Emil Cohen (1911- February 12, 2000) was a Jewish-American comedian, humorist and entertainer. He was billed as “America’s Foremost American Jewish Humorist”. He frequently performed at the Grossinger Hotel in Liberty, New York, in the Catskill Mountains “Borscht Belt” where his Yiddish humor was well received by the predominantly Jewish audiences.
Born in Elizabeth, New Jersey in 1911 the son of Julius and Ida (Magidoff), he was raised in Wilmington, Delaware in a family that included his sister Rose and his brothers Hym and Phil. After serving in the United States Air Force during World War II, he joined the staff at the Grossinger Pancoast Hotel in Florida, where he began his career as a professional comedian and met his wife Lillian Rothman. They married in 1950, and had two sons, Jay and David.
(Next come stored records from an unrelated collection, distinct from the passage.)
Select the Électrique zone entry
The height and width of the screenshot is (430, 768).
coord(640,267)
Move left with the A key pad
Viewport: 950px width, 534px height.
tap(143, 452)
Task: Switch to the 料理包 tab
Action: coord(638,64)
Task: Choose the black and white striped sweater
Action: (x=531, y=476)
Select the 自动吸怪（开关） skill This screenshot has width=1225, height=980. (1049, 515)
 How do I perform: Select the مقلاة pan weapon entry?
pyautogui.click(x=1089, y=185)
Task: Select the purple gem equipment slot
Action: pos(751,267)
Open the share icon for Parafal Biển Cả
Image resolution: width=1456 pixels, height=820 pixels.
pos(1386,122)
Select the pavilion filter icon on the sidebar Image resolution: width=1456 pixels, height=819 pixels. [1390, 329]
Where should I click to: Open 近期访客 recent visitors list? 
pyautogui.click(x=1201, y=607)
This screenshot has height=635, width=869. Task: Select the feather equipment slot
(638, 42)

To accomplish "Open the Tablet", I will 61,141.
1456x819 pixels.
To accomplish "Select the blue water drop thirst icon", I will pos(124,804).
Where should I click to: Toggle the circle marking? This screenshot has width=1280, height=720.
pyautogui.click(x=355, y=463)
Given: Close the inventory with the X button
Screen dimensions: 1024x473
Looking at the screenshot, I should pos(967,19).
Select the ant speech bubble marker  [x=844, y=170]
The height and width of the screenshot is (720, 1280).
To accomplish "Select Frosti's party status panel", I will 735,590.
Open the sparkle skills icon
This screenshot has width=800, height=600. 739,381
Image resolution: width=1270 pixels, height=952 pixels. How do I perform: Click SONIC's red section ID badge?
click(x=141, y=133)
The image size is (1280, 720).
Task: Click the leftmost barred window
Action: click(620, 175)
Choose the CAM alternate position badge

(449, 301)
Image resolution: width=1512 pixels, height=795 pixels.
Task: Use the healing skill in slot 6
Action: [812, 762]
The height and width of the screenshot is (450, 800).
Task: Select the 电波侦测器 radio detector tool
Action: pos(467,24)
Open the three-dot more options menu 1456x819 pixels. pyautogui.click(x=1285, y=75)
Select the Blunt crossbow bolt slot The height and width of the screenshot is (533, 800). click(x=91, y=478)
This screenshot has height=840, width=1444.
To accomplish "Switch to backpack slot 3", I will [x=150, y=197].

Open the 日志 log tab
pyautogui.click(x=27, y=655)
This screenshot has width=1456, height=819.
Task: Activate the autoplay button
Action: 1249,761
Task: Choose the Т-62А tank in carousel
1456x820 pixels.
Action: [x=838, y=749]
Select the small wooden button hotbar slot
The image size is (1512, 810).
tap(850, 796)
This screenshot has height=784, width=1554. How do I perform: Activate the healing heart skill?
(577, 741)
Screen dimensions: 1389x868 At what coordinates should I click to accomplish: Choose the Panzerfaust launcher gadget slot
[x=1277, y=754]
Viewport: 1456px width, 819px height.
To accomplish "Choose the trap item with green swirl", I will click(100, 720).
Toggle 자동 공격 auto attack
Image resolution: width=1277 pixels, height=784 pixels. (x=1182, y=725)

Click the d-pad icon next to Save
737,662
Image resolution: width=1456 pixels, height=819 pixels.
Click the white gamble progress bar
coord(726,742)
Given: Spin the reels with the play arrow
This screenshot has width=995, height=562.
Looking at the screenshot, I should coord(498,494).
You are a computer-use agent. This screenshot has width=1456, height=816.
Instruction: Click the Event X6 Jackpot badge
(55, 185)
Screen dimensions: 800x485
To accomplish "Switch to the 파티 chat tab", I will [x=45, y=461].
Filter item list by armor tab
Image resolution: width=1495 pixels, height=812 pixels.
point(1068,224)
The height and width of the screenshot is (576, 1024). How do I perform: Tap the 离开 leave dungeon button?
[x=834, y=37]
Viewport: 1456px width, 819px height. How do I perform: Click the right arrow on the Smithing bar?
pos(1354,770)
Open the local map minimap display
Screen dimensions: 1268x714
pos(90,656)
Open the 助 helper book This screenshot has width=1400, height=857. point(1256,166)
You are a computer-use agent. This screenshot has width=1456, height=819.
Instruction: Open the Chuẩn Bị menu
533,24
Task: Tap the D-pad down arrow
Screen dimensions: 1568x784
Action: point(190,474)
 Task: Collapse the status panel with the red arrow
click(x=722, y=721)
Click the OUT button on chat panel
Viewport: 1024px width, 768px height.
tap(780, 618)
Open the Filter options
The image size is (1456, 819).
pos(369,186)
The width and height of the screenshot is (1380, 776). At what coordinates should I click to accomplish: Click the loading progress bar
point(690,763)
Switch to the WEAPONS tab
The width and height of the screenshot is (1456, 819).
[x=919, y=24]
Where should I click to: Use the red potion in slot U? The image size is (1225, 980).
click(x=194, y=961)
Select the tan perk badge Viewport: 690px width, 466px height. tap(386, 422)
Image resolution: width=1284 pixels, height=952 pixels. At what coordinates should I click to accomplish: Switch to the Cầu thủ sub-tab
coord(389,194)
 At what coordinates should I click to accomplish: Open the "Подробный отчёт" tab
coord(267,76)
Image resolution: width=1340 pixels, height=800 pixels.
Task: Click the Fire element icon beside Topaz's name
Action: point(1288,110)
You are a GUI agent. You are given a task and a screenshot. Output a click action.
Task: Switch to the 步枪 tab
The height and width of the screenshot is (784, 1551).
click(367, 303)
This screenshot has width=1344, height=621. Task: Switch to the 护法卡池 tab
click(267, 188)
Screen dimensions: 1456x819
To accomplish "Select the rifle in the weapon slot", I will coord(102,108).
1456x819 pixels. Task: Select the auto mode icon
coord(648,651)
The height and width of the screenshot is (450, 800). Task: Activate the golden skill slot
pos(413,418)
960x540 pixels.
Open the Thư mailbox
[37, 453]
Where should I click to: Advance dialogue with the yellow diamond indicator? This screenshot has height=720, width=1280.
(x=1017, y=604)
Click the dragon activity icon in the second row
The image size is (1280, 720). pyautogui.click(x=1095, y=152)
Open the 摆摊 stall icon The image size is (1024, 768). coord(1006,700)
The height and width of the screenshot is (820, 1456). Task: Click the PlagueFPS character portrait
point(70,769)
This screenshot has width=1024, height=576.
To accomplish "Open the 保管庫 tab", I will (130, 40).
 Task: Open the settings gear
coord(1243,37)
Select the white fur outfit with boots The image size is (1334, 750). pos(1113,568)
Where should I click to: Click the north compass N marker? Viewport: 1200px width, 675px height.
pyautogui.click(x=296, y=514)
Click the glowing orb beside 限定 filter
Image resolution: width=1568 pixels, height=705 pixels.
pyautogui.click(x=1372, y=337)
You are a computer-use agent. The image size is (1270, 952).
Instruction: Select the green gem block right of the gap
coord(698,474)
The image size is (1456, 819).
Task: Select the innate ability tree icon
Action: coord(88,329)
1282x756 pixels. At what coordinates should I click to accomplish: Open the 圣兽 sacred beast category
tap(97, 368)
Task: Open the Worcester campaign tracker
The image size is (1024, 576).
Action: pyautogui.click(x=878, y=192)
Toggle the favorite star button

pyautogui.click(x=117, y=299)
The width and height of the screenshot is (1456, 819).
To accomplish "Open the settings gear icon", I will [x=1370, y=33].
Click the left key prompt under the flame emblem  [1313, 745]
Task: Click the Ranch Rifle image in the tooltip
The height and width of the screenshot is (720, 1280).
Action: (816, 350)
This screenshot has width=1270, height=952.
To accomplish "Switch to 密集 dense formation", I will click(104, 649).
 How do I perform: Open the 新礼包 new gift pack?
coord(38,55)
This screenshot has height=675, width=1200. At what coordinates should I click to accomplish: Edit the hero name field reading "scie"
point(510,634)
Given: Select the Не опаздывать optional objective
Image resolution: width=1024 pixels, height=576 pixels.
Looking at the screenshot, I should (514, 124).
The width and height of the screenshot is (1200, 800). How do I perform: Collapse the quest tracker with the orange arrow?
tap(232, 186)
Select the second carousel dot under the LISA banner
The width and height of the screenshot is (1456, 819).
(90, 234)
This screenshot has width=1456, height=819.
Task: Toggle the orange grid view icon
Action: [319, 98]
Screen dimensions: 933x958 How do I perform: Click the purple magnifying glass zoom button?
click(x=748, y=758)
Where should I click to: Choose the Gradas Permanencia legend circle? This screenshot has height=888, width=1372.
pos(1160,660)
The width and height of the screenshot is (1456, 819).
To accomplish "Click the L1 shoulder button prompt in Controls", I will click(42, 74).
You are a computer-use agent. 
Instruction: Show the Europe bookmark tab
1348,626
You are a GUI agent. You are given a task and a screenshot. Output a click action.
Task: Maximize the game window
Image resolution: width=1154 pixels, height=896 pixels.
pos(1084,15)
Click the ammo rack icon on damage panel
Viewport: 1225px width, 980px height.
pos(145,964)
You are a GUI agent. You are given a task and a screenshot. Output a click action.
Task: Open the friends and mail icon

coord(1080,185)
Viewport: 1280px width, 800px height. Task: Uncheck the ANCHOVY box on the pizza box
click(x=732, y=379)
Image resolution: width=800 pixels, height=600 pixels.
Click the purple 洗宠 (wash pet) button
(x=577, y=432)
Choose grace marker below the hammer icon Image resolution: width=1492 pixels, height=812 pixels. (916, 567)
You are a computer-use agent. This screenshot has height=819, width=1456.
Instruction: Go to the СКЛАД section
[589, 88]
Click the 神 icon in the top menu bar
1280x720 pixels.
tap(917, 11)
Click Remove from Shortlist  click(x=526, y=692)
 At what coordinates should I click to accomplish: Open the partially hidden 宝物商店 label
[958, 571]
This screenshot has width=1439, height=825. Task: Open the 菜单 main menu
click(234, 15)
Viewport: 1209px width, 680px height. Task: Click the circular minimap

Emil Cohen developed a unique style of humor where jokes and stories ended with the punch line in Yiddish followed immediately by an English translation that was delivered so smoothly that the audience – including those who understood no Yiddish – easily got the joke in its authentic style. He was known for his double-entendre Yiddish-English humor, particularly his translation of Lincoln’s Gettysburg Address into Yiddish. He was also a gifted raconteur and singer of traditional Yiddish songs, Chassidic melodies, Palestinian songs, and Jewish cantorial selections. His humor was inspired by the lives of the Jews of Eastern Europe in the nineteenth and early twentieth centuries, and he dedicated his career to the preservation of their heritage of Yiddish humor. He was also an inspirational speaker in support of Jewish philanthropic causes. Over the course of his career he raised tens of millions of dollars for the United Jewish Appeal and Israel Bonds. He continued to perform until about a year before his death in 2000 at age 88.